Evaluating Programs, Improving Policy

Winters’s current research focuses on the evaluation of development projects, rural poverty, and cash transfer programs in developing countries. He recently received two grants in support of his work to evaluate government programs across the world.

Winters is using the first grant—$106,700 from the Food and Agriculture Organization (FAO) of the United Nations—to analyze data on cash-transfer programs in Africa. He is working with FAO, UNICEF, Save the Children, and other groups to determine the effectiveness of the transfers. Oxford University Press will publish the results of this research next year. 

With the second grant— $321,600 from the Commonwealth Agricultural Bureau International (CABI), obtained in collaboration with the American Institute for Research—Winters will evaluate an innovative program in Kenya called Plantwise. The program sets up plant clinics where farmers can bring ailing plants for diagnosis.

The clinics also monitor geographic data about outbreaks of plant disease. “They are like the CDC. The plant doctors record and report the number of diseases that occur,” Winters says. “Now we know if there’s a new outbreak of a plant disease, and the government can respond.”

Winters says that using data to evaluate the efficacy of these programs can make a real difference in terms of policy decisions. “Countries spend a lot of time and money on economic development, but they don’t always know if it worked,” he says. “Even if programs are effective, they can always work better. Policies can always be improved.”
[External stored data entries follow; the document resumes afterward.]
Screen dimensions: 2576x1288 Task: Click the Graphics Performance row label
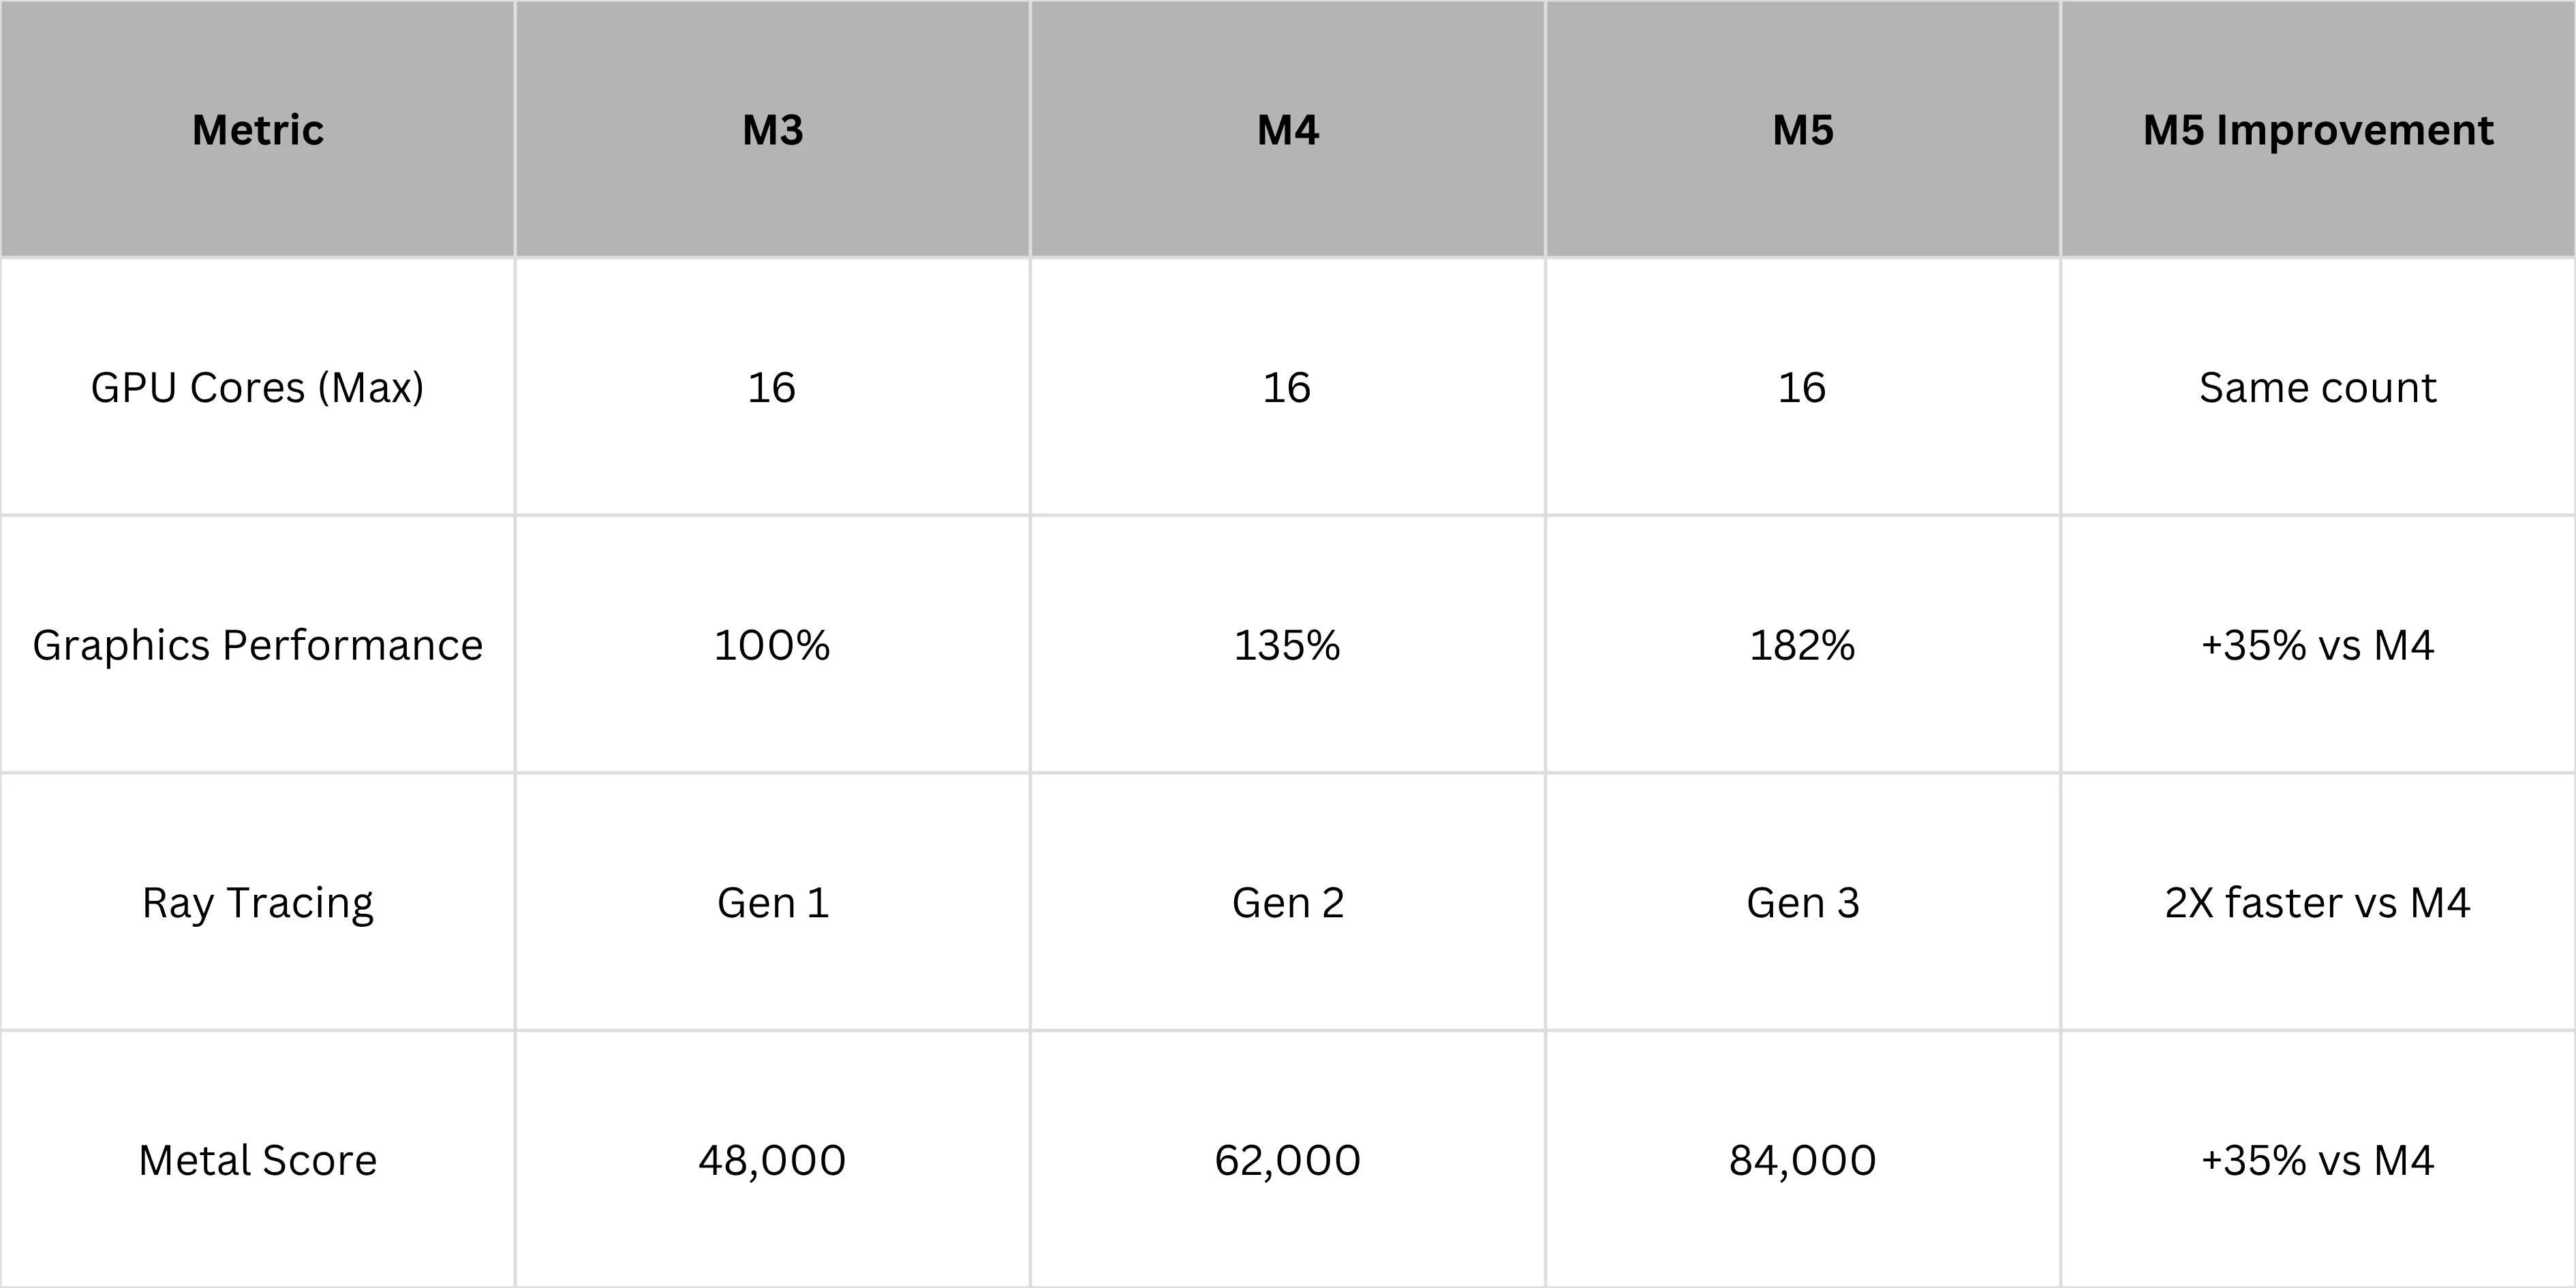tap(258, 645)
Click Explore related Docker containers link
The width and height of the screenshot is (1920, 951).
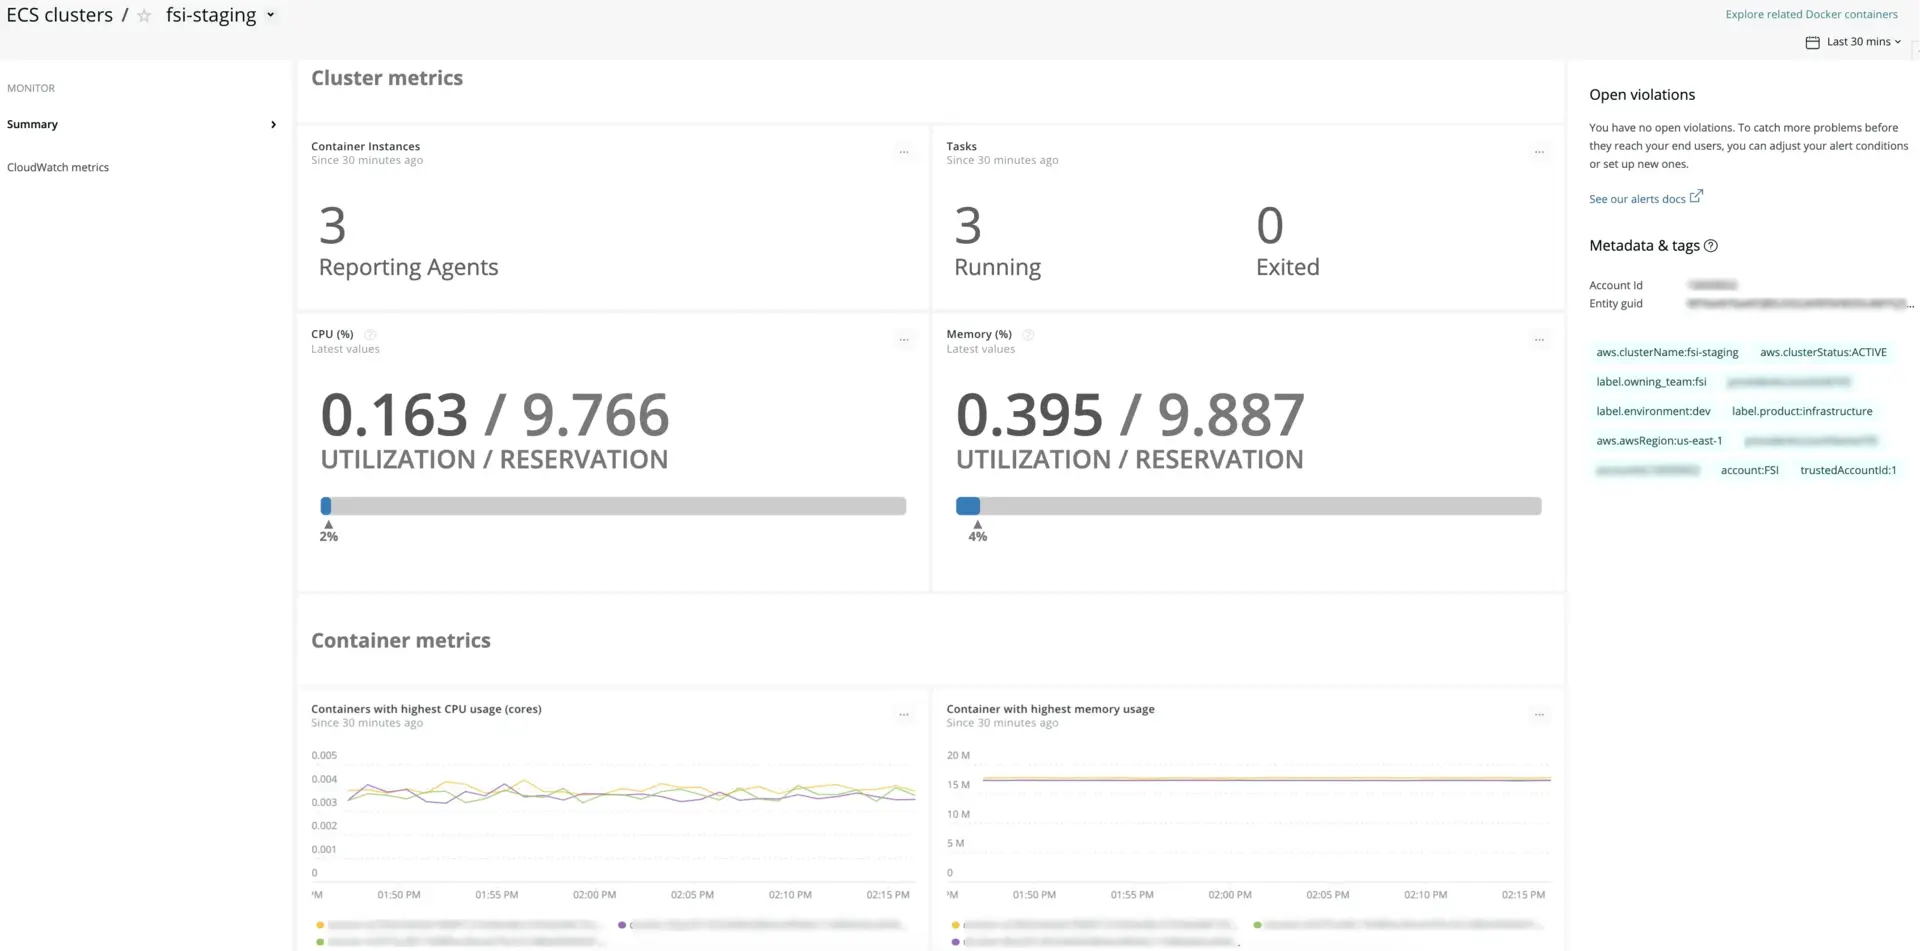[1810, 14]
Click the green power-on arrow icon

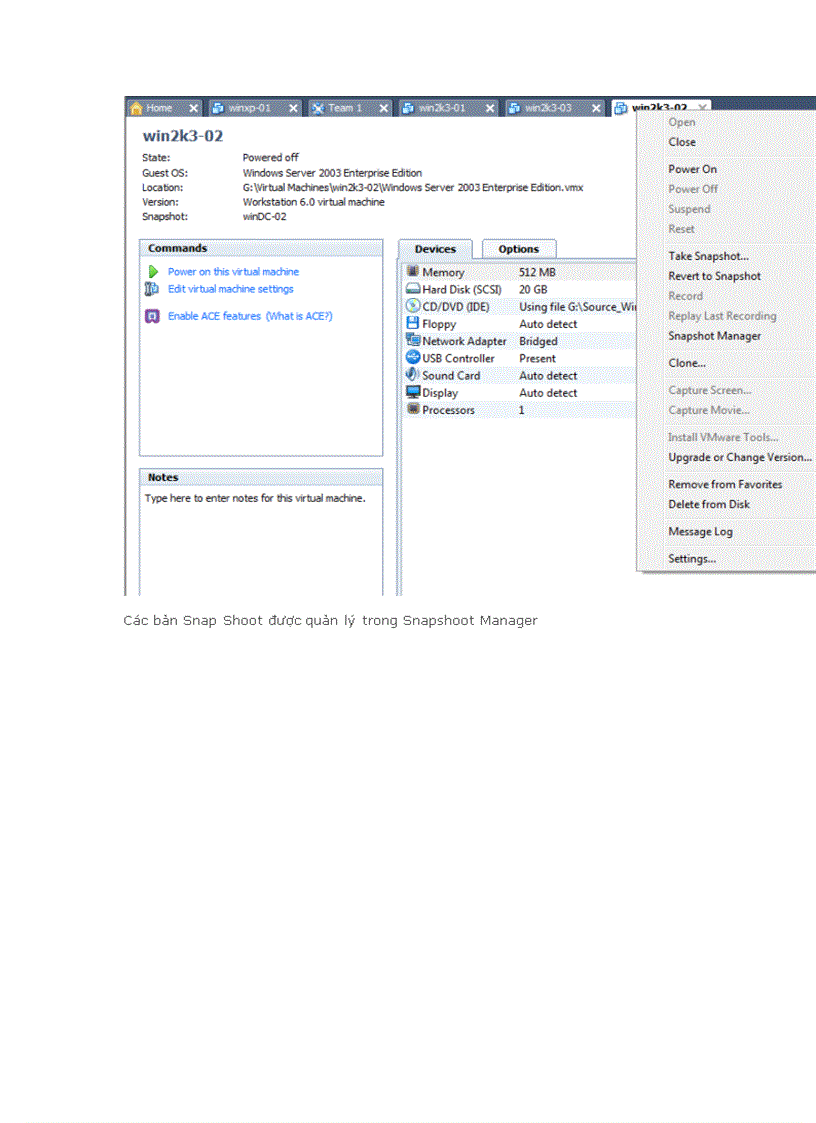pyautogui.click(x=152, y=271)
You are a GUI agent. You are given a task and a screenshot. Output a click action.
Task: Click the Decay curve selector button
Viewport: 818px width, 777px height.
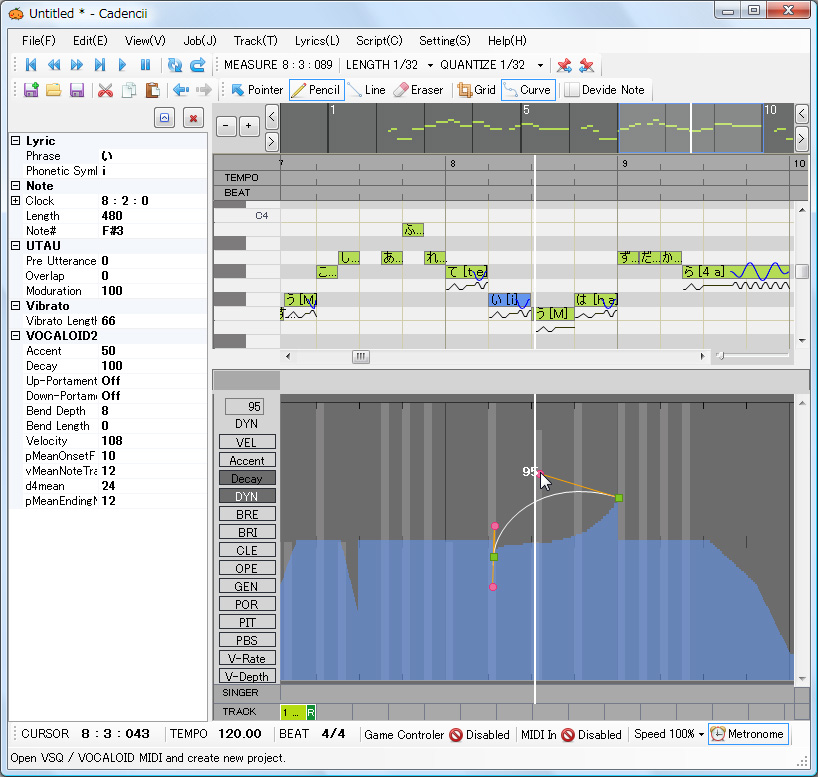(x=246, y=477)
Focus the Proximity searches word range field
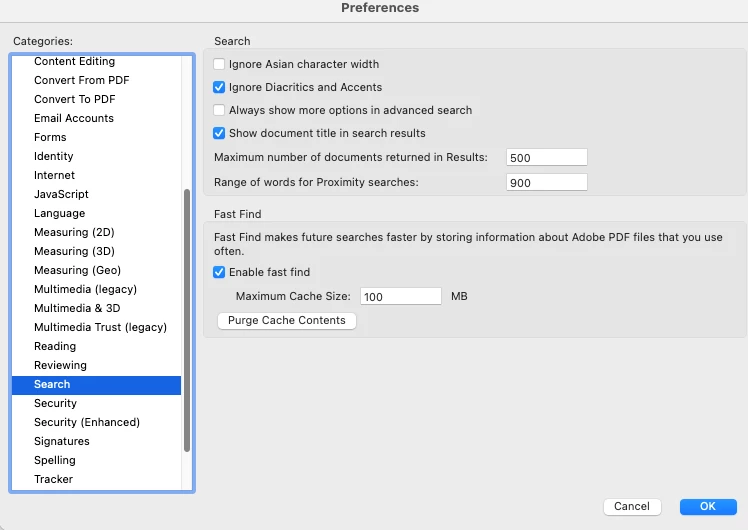 coord(546,182)
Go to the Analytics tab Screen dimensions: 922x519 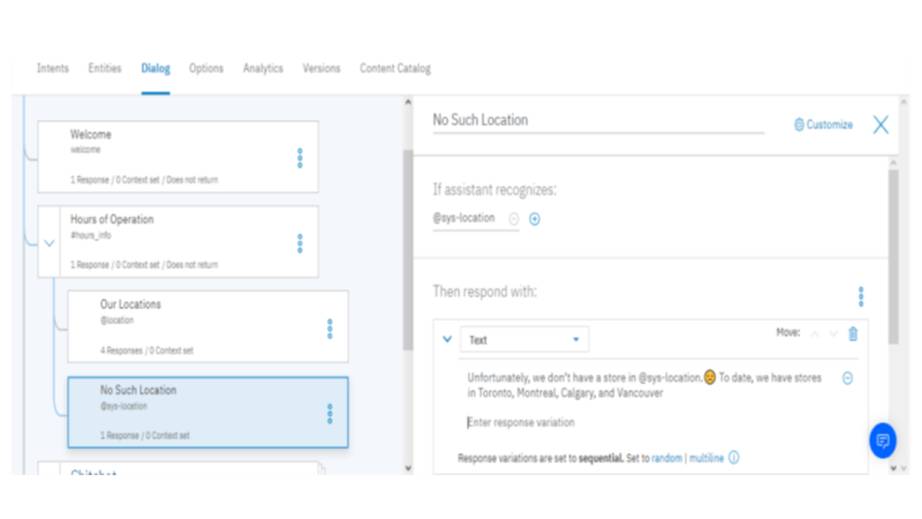pos(263,68)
Real Data in the Classroom

Winters likes to bring his real-world data into the classroom. “My teaching is strongly linked to the research I’m doing,” he says. “I believe in teaching students all of the necessary empirical skills, but I am also very practical. I am interested in research that is relevant, and I’ve found that is true of my students here as well.”

He says that he connects with students at AU in other ways as well. “I am pleased with the type of students I teach here. They understand that data is power, and they have a zeal for community service and politics—just like me.”